Segment Start: Excerpt provided

I have a 45k word scene in Blackraven and the same again in Colonising Kepler 62e. Neither have given me performance issues. The Blackraven scene is heavily code based whereas the Kepler scene is cyclic (each year some text is repeated before the new part of the story begins).

People use the scene list? My stories always branch out too much for them.

I like to use the scene list just to keep track of all the scenes in my game and plot out a rough course. But since you can basically play all of the scenes in any order (so far, at least), the scene list won’t matter for me.

COG asks you to put all of the scenes in your Scene List, even if you don’t follow them in that order. I suspect that it’s so that Quicktest checks them. I use *goto_scene to get around too. :smile:

Quicktest seems to check scenes that are not in my scene list.

About dividing the scenes: I tend to create a new scene when I have used a couple of *if branches and now I have to space in a million times before I start writing the text. Makes it cleaner for me to put *goto_scene thatthingthathappens and start out in that new scene all nicely left-justified.

@Cottage14, you can use *label and continue from the first column, as long as all inner branches are directed to a label with a *goto.

For example:

Do you go to the forest or the mountain?
    As you walk you see an elf. Do you speak or attack?
        *goto speak_to_elf
        *goto attack_elf
    As you climb higher, you see a cave.  Do you enter or keep climbing?
        *goto enter_cave
        *goto climb_mountain

*label speak_to_elf
You try to talk elvish but accidentally insult the elf.  He sends an arrow through your eye, killing you instantly.

Segment End: Excerpt provided
Segment Start: Stored data

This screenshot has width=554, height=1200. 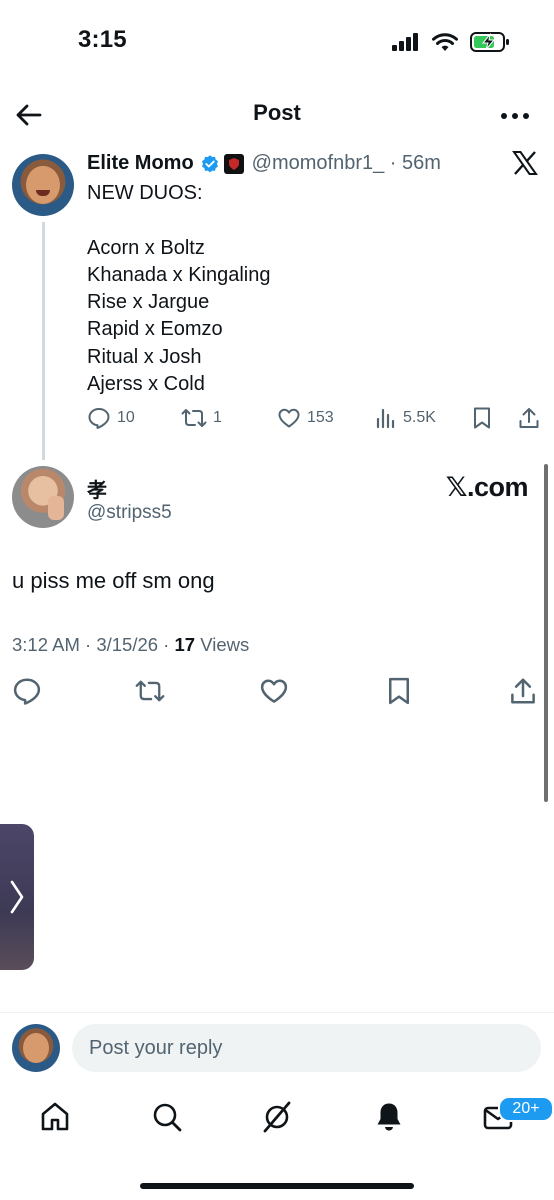 I want to click on home-indicator, so click(x=277, y=1186).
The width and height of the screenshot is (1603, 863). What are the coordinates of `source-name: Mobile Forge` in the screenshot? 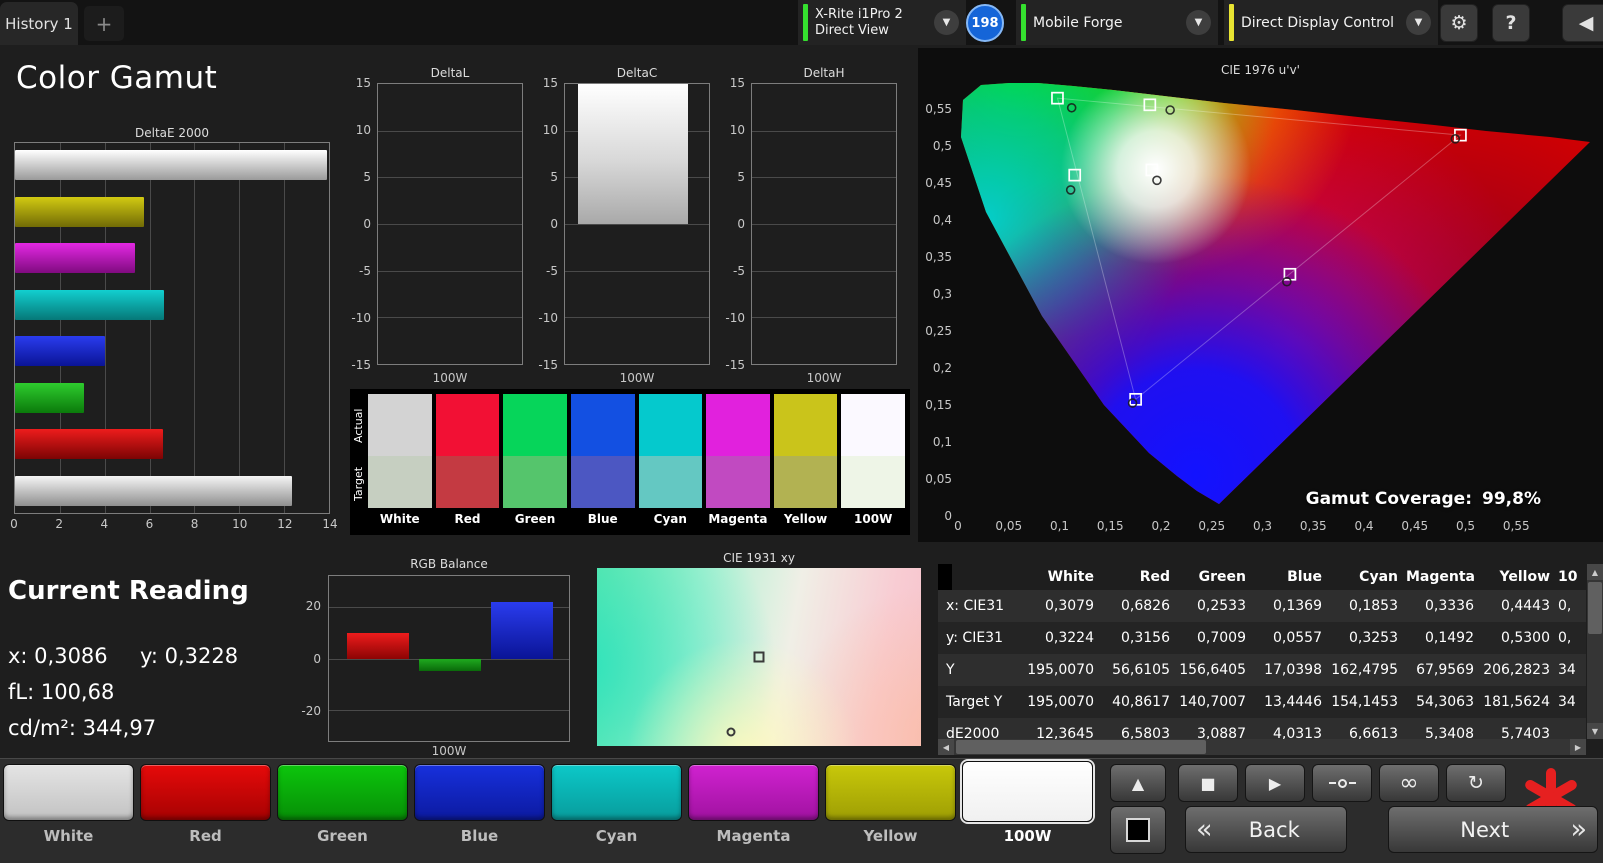 It's located at (1078, 22).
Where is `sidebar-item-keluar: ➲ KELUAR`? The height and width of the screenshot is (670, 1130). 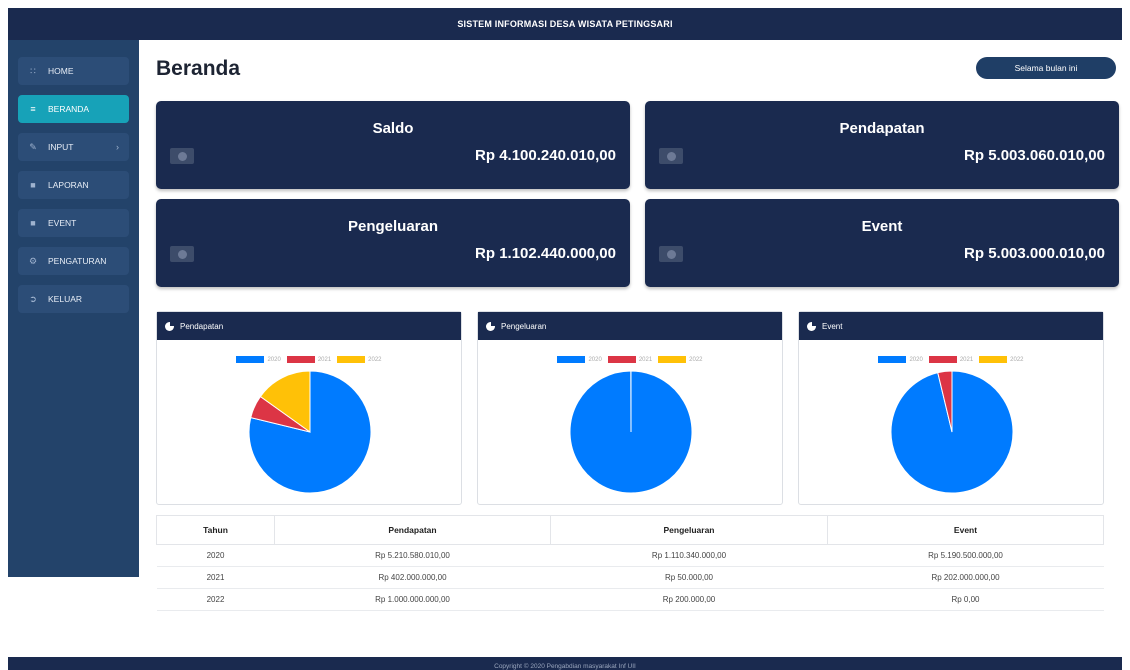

Segment End: Stored data

**Tasks to complete:**
1. List every label name that a *goto line points to in the scene-list discussion.
2. In the scene-list discussion, take the part that opens with "Quicktest seems to" and closes with "or keep climbing?", and give it again with "forest" swapped for "swamp".
3. Please extend the scene-list discussion, starting right after its last sentence.

**Answer list:**
1.
speak_to_elf
attack_elf
enter_cave
climb_mountain

2.
Quicktest seems to check scenes that are not in my scene list.

About dividing the scenes: I tend to create a new scene when I have used a couple of *if branches and now I have to space in a million times before I start writing the text. Makes it cleaner for me to put *goto_scene thatthingthathappens and start out in that new scene all nicely left-justified.

@Cottage14, you can use *label and continue from the first column, as long as all inner branches are directed to a label with a *goto.

For example:

Do you go to the swamp or the mountain?
    As you walk you see an elf. Do you speak or attack?
        *goto speak_to_elf
        *goto attack_elf
    As you climb higher, you see a cave.  Do you enter or keep climbing?

3.
*goto_scene game_over

*label attack_elf
You charge the elf, but he is too quick for you.  Before you reach him, he has fired his bow and you take an arrow to the knee.  You drop to the ground helpless and wait as the elf cuts off your head.
*goto_scene game_over

*label enter_cave
You walk into the dark cave and immediately wish you hadn't,  Inside is a medium sized dragon and you've just interrupted his daily snooze.  Disgruntled, you don't even have time to apologise before the dragon incinerates you in a ball of fire.
*goto_scene game_over

*label climb_mountain
You continue stubbornly up the mountain.  With your focus firmly on the climb ahead, you don't notice the storm moving in fast behind you.  The temperature drops suddenly and you do your best to shelter yourself from the downpour.  As the winds pick up the rain turns to hail.  Frozen in place, you die a cold death.  To add insult to injury, when you are eventually discovered 600 years later, your frozen body is accidentally dropped down the mountain, smashing into 1000's of pieces.
*goto_scene game_over

yes, I use that method as well. Thanks!

Well, although I cannot say much about other people, I have a scene containing 550k words, yet I do not have any trouble loading it at all due to the way it is split up. I find that if you make everything accessible, but optional to explore, then no loading errors should occur.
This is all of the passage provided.